High Stakes Behavior with Low Payoffs: Inducing Preferences with Holt-Laury Gambles
24 Pages Posted: 8 Jun 2009
Date Written: May 29, 2009
Abstract
A continuing goal of experiments is to understand risky decisions when the decisions are important. Often a decision’s importance relates to the magnitude of the associated monetary stake. Khaneman and Tversky (1979) argue that risky decisions in high stakes environments can be informed using questionnaires with hypothetical choices (since subjects have no incentive to answer questions falsely.) However, results reported by Holt and Laury (2002, henceforth HL), as well as replications by Harrison et al. (2005) suggest that questionnaire responses and decisions in "low" monetary payoff environments do not effectively predict decisions in "high" monetary payoff environments.
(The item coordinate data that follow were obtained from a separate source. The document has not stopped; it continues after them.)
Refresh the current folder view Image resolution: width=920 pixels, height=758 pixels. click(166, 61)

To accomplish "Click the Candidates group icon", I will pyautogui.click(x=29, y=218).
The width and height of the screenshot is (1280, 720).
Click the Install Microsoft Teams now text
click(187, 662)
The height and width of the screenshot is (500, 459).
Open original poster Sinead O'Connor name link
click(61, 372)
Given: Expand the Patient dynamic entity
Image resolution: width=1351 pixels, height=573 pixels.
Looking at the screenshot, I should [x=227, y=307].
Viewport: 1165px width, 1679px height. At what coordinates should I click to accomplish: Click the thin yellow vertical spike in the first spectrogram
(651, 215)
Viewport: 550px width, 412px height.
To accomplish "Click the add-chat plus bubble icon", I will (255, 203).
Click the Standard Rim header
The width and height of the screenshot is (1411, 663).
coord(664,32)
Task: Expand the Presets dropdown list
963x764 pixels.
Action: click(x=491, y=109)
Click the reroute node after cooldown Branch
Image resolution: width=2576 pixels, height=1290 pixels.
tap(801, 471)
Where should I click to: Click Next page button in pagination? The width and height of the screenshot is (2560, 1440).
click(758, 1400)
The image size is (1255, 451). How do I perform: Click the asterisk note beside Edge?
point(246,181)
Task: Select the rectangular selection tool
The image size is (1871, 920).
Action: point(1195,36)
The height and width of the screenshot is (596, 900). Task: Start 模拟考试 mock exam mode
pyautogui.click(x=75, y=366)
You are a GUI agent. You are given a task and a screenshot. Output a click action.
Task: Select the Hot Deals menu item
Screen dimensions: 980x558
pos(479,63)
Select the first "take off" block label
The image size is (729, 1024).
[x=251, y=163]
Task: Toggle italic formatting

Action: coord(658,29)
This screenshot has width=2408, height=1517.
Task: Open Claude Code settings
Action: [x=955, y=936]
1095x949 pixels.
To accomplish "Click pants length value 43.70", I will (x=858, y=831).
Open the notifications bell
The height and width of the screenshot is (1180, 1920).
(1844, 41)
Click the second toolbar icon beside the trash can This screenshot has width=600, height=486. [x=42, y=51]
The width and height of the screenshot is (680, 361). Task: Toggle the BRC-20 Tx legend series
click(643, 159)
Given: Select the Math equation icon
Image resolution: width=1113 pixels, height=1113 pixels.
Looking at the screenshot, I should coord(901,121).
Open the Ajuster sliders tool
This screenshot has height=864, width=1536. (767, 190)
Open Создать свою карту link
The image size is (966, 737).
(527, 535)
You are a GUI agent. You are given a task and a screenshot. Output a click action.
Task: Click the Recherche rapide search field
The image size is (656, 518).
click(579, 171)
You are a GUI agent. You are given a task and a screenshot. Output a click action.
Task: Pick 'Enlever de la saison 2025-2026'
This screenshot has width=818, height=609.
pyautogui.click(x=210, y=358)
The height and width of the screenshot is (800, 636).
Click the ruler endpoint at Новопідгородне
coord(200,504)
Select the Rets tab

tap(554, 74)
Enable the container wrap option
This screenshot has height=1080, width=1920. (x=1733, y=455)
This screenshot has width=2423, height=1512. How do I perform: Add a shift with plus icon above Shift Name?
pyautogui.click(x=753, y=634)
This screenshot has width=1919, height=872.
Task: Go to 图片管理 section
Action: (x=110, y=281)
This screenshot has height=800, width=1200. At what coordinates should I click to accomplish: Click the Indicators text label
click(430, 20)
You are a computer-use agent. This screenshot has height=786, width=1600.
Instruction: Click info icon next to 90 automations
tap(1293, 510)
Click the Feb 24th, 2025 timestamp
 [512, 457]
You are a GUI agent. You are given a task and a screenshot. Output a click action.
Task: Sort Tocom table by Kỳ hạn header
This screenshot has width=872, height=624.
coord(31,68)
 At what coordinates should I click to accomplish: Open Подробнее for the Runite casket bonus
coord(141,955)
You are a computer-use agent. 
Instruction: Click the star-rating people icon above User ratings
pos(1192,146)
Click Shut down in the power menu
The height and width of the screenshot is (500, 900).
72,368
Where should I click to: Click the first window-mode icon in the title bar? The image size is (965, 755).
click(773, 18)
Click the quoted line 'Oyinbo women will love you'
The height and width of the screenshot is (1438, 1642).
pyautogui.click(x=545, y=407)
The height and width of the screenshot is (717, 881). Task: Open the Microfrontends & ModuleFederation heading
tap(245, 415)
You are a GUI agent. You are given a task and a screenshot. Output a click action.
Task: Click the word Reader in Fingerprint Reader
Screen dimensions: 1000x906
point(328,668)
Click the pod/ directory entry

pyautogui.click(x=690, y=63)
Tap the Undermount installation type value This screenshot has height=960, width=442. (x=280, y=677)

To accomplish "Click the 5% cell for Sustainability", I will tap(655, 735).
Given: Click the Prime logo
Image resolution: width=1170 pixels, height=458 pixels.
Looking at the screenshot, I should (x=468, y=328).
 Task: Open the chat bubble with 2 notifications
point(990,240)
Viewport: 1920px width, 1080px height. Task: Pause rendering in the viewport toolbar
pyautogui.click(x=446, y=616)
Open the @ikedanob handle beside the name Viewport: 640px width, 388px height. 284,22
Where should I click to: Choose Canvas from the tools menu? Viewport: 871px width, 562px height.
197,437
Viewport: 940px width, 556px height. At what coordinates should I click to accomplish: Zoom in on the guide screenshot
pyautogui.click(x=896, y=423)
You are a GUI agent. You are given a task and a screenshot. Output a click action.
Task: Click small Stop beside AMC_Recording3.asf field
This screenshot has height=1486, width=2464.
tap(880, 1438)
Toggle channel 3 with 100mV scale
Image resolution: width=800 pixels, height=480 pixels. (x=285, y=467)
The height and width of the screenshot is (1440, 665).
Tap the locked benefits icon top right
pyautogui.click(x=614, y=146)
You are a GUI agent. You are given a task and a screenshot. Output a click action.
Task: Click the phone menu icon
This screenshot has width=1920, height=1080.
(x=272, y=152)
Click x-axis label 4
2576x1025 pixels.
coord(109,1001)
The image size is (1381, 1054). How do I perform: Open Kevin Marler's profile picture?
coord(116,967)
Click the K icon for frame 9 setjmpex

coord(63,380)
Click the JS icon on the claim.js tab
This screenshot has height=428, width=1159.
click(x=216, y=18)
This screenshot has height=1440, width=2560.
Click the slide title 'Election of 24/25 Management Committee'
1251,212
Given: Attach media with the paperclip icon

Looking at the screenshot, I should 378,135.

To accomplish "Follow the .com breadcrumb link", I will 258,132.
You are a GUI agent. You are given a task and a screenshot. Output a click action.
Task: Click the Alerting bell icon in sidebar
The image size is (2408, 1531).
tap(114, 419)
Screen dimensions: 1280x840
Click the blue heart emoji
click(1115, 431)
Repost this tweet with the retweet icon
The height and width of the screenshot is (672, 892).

Thus, a potential implication of the HL results is that studying decisions in high stakes environments requires using high stakes. Here we describe and implement a procedure for studying high-stakes behavior in a low-stakes environment. We use the binary-lottery reward technique (introduced by Berg, et al (1986)) to induce preferences in a way that is consistent with the decisions reported by HL under a variety of stake sizes. The resulting decisions, all made in low-stakes environments, reflect surprisingly well the noisy choice behavior reported by HL’s subjects even in their high-stakes environment. This finding is important because inducing preferences evidently requires substantially less cost than paying people to participate in extremely high-stakes games.